PROBLEM TO WORK ON: Please restate the data that follows, leaving every word in place.

PROVIDED RECORDS below:

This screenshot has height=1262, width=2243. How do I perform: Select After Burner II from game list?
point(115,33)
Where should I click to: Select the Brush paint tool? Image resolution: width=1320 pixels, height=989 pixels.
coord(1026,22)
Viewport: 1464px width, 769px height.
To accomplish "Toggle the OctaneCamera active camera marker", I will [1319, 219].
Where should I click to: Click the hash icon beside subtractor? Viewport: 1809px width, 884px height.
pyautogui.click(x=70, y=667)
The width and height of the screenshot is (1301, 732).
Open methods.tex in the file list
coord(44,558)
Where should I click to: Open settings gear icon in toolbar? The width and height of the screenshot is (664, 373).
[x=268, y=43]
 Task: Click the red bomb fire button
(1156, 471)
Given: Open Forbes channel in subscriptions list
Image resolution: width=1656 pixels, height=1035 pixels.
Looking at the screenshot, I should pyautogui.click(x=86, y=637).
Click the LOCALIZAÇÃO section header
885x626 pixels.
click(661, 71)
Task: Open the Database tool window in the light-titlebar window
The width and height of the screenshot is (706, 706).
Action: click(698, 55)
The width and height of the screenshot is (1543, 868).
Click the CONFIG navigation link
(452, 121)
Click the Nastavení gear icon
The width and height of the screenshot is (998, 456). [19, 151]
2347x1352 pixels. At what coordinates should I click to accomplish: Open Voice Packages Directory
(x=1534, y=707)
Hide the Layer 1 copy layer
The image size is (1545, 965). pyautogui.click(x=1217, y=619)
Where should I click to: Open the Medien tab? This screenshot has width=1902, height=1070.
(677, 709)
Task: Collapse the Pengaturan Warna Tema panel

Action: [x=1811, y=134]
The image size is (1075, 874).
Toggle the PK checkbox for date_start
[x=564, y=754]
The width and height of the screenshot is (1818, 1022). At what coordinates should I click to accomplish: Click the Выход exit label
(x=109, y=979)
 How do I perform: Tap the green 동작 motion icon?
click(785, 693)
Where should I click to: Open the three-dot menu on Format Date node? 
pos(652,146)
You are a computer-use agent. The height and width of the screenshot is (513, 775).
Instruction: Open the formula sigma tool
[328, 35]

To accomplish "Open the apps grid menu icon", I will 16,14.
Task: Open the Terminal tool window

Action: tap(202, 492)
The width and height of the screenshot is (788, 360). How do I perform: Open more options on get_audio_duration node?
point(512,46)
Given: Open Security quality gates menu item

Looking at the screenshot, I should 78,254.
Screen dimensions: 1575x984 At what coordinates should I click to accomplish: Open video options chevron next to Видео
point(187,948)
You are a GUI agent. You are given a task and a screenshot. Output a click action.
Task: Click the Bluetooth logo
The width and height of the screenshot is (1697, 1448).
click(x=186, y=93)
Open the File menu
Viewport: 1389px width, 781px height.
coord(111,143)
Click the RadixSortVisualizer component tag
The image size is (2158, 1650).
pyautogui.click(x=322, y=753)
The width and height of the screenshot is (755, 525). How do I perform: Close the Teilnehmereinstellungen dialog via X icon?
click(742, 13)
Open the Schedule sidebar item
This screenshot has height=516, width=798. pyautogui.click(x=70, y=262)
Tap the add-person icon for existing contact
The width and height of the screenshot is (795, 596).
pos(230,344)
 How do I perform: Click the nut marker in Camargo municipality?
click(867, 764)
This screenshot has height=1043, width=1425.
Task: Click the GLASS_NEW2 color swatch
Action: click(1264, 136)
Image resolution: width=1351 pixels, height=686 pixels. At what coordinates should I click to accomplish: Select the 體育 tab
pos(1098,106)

End of PROVIDED RECORDS.

RESULT:
This screenshot has height=1262, width=2243. How do I perform: Select After Burner II from game list?
point(115,33)
Where should I click to: Select the Brush paint tool? Image resolution: width=1320 pixels, height=989 pixels.
coord(1026,22)
Viewport: 1464px width, 769px height.
To accomplish "Toggle the OctaneCamera active camera marker", I will [1319, 219].
Where should I click to: Click the hash icon beside subtractor? Viewport: 1809px width, 884px height.
pyautogui.click(x=70, y=667)
The width and height of the screenshot is (1301, 732).
Open methods.tex in the file list
coord(44,558)
Where should I click to: Open settings gear icon in toolbar? The width and height of the screenshot is (664, 373).
[x=268, y=43]
 Task: Click the red bomb fire button
(1156, 471)
Given: Open Forbes channel in subscriptions list
Image resolution: width=1656 pixels, height=1035 pixels.
Looking at the screenshot, I should pyautogui.click(x=86, y=637).
Click the LOCALIZAÇÃO section header
885x626 pixels.
click(661, 71)
Task: Open the Database tool window in the light-titlebar window
The width and height of the screenshot is (706, 706).
Action: click(698, 55)
The width and height of the screenshot is (1543, 868).
Click the CONFIG navigation link
(452, 121)
Click the Nastavení gear icon
The width and height of the screenshot is (998, 456). [19, 151]
2347x1352 pixels. At what coordinates should I click to accomplish: Open Voice Packages Directory
(x=1534, y=707)
Hide the Layer 1 copy layer
The image size is (1545, 965). pyautogui.click(x=1217, y=619)
Where should I click to: Open the Medien tab? This screenshot has width=1902, height=1070.
(677, 709)
Task: Collapse the Pengaturan Warna Tema panel

Action: [x=1811, y=134]
The image size is (1075, 874).
Toggle the PK checkbox for date_start
[x=564, y=754]
The width and height of the screenshot is (1818, 1022). At what coordinates should I click to accomplish: Click the Выход exit label
(x=109, y=979)
 How do I perform: Tap the green 동작 motion icon?
click(785, 693)
Where should I click to: Open the three-dot menu on Format Date node? 
pos(652,146)
You are a computer-use agent. The height and width of the screenshot is (513, 775).
Instruction: Open the formula sigma tool
[328, 35]

To accomplish "Open the apps grid menu icon", I will 16,14.
Task: Open the Terminal tool window

Action: tap(202, 492)
The width and height of the screenshot is (788, 360). How do I perform: Open more options on get_audio_duration node?
point(512,46)
Given: Open Security quality gates menu item

Looking at the screenshot, I should 78,254.
Screen dimensions: 1575x984 At what coordinates should I click to accomplish: Open video options chevron next to Видео
point(187,948)
You are a GUI agent. You are given a task and a screenshot. Output a click action.
Task: Click the Bluetooth logo
The width and height of the screenshot is (1697, 1448).
click(x=186, y=93)
Open the File menu
Viewport: 1389px width, 781px height.
coord(111,143)
Click the RadixSortVisualizer component tag
The image size is (2158, 1650).
pyautogui.click(x=322, y=753)
The width and height of the screenshot is (755, 525). How do I perform: Close the Teilnehmereinstellungen dialog via X icon?
click(742, 13)
Open the Schedule sidebar item
This screenshot has height=516, width=798. pyautogui.click(x=70, y=262)
Tap the add-person icon for existing contact
The width and height of the screenshot is (795, 596).
pos(230,344)
 How do I perform: Click the nut marker in Camargo municipality?
click(867, 764)
This screenshot has height=1043, width=1425.
Task: Click the GLASS_NEW2 color swatch
Action: click(1264, 136)
Image resolution: width=1351 pixels, height=686 pixels. At what coordinates should I click to accomplish: Select the 體育 tab
pos(1098,106)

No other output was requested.